To do. In all of the material below, switch every "GUI agent" to "screen assistant", and give the lines again with nothing else changed.

Excerpted records.
★ ★ ★ ★

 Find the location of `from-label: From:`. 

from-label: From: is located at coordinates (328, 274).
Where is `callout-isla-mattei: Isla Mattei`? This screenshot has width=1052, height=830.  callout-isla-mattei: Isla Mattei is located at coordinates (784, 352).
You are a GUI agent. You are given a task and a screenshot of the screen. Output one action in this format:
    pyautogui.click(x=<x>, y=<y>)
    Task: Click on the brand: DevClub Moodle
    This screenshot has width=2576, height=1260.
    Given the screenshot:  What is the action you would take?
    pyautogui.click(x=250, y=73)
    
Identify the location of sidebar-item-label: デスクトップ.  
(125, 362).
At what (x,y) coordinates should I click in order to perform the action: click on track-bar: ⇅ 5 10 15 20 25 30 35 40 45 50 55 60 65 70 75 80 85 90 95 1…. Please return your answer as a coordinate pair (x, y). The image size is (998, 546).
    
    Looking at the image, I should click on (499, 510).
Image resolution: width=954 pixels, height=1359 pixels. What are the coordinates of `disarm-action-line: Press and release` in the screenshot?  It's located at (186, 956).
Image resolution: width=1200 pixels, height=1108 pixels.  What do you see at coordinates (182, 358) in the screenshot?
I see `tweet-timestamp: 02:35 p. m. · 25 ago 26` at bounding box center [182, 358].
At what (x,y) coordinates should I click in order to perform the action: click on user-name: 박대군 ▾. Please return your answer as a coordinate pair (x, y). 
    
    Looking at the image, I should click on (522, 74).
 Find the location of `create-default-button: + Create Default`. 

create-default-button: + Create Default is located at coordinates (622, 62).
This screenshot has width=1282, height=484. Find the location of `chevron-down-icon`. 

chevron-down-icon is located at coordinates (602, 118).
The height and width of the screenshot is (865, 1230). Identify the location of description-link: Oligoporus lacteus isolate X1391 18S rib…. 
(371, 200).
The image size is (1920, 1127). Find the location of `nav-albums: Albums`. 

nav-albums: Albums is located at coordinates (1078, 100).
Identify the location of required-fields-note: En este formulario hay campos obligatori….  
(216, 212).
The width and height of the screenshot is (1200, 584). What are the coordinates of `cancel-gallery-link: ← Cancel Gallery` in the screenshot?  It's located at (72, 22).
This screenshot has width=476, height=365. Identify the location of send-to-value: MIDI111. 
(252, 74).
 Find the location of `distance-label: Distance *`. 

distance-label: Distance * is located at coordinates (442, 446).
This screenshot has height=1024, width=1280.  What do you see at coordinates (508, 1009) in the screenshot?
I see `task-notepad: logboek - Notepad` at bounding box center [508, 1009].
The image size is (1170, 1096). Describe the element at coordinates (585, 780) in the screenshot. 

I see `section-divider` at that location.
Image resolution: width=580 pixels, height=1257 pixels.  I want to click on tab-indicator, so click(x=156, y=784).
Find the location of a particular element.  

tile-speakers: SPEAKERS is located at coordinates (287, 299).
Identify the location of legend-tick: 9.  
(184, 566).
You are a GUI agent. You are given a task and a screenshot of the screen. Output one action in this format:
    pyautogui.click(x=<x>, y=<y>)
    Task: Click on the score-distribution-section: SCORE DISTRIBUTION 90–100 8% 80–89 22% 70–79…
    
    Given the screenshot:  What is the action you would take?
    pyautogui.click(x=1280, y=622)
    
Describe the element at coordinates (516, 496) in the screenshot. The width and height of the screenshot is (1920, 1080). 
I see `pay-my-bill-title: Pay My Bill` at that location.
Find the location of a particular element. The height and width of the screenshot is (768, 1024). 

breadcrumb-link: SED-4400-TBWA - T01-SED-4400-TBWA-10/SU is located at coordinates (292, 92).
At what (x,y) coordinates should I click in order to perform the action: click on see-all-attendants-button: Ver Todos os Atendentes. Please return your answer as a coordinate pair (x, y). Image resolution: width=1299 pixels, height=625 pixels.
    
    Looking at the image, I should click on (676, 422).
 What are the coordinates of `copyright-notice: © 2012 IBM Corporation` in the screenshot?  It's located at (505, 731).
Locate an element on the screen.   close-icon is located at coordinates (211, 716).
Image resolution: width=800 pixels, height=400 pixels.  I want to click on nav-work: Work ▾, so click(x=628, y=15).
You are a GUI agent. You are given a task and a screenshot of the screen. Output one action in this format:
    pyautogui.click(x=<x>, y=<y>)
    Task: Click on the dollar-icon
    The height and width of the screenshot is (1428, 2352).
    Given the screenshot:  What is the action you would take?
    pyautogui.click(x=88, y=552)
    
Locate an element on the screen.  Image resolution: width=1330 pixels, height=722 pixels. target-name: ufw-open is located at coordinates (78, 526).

★ ★ ★ ★

Output for this task.
 Find the location of `from-label: From:`. 

from-label: From: is located at coordinates (328, 274).
Where is `callout-isla-mattei: Isla Mattei`? This screenshot has width=1052, height=830.  callout-isla-mattei: Isla Mattei is located at coordinates (784, 352).
You are a screen assistant. You are given a task and a screenshot of the screen. Output one action in this format:
    pyautogui.click(x=<x>, y=<y>)
    Task: Click on the brand: DevClub Moodle
    This screenshot has width=2576, height=1260.
    Given the screenshot:  What is the action you would take?
    pyautogui.click(x=250, y=73)
    
Identify the location of sidebar-item-label: デスクトップ.  
(125, 362).
At what (x,y) coordinates should I click in order to perform the action: click on track-bar: ⇅ 5 10 15 20 25 30 35 40 45 50 55 60 65 70 75 80 85 90 95 1…. Please return your answer as a coordinate pair (x, y). The image size is (998, 546).
    
    Looking at the image, I should click on (499, 510).
Image resolution: width=954 pixels, height=1359 pixels. What are the coordinates of `disarm-action-line: Press and release` in the screenshot?  It's located at (186, 956).
Image resolution: width=1200 pixels, height=1108 pixels.  What do you see at coordinates (182, 358) in the screenshot?
I see `tweet-timestamp: 02:35 p. m. · 25 ago 26` at bounding box center [182, 358].
At what (x,y) coordinates should I click in order to perform the action: click on user-name: 박대군 ▾. Please return your answer as a coordinate pair (x, y). 
    
    Looking at the image, I should click on (522, 74).
 Find the location of `create-default-button: + Create Default`. 

create-default-button: + Create Default is located at coordinates (622, 62).
This screenshot has width=1282, height=484. Find the location of `chevron-down-icon`. 

chevron-down-icon is located at coordinates (602, 118).
The height and width of the screenshot is (865, 1230). Identify the location of description-link: Oligoporus lacteus isolate X1391 18S rib…. 
(371, 200).
The image size is (1920, 1127). Find the location of `nav-albums: Albums`. 

nav-albums: Albums is located at coordinates (1078, 100).
Identify the location of required-fields-note: En este formulario hay campos obligatori….  
(216, 212).
The width and height of the screenshot is (1200, 584). What are the coordinates of `cancel-gallery-link: ← Cancel Gallery` in the screenshot?  It's located at (72, 22).
This screenshot has width=476, height=365. Identify the location of send-to-value: MIDI111. 
(252, 74).
 Find the location of `distance-label: Distance *`. 

distance-label: Distance * is located at coordinates (442, 446).
This screenshot has height=1024, width=1280.  What do you see at coordinates (508, 1009) in the screenshot?
I see `task-notepad: logboek - Notepad` at bounding box center [508, 1009].
The image size is (1170, 1096). Describe the element at coordinates (585, 780) in the screenshot. 

I see `section-divider` at that location.
Image resolution: width=580 pixels, height=1257 pixels.  I want to click on tab-indicator, so click(x=156, y=784).
Find the location of a particular element.  

tile-speakers: SPEAKERS is located at coordinates (287, 299).
Identify the location of legend-tick: 9.  
(184, 566).
You are a screen assistant. You are given a task and a screenshot of the screen. Output one action in this format:
    pyautogui.click(x=<x>, y=<y>)
    Task: Click on the score-distribution-section: SCORE DISTRIBUTION 90–100 8% 80–89 22% 70–79…
    
    Given the screenshot:  What is the action you would take?
    pyautogui.click(x=1280, y=622)
    
Describe the element at coordinates (516, 496) in the screenshot. The width and height of the screenshot is (1920, 1080). 
I see `pay-my-bill-title: Pay My Bill` at that location.
Find the location of a particular element. The height and width of the screenshot is (768, 1024). 

breadcrumb-link: SED-4400-TBWA - T01-SED-4400-TBWA-10/SU is located at coordinates (292, 92).
At what (x,y) coordinates should I click in order to perform the action: click on see-all-attendants-button: Ver Todos os Atendentes. Please return your answer as a coordinate pair (x, y). Image resolution: width=1299 pixels, height=625 pixels.
    
    Looking at the image, I should click on (676, 422).
 What are the coordinates of `copyright-notice: © 2012 IBM Corporation` in the screenshot?  It's located at (505, 731).
Locate an element on the screen.   close-icon is located at coordinates (211, 716).
Image resolution: width=800 pixels, height=400 pixels.  I want to click on nav-work: Work ▾, so click(x=628, y=15).
You are a screen assistant. You are given a task and a screenshot of the screen. Output one action in this format:
    pyautogui.click(x=<x>, y=<y>)
    Task: Click on the dollar-icon
    The height and width of the screenshot is (1428, 2352).
    Given the screenshot:  What is the action you would take?
    pyautogui.click(x=88, y=552)
    
Locate an element on the screen.  Image resolution: width=1330 pixels, height=722 pixels. target-name: ufw-open is located at coordinates (78, 526).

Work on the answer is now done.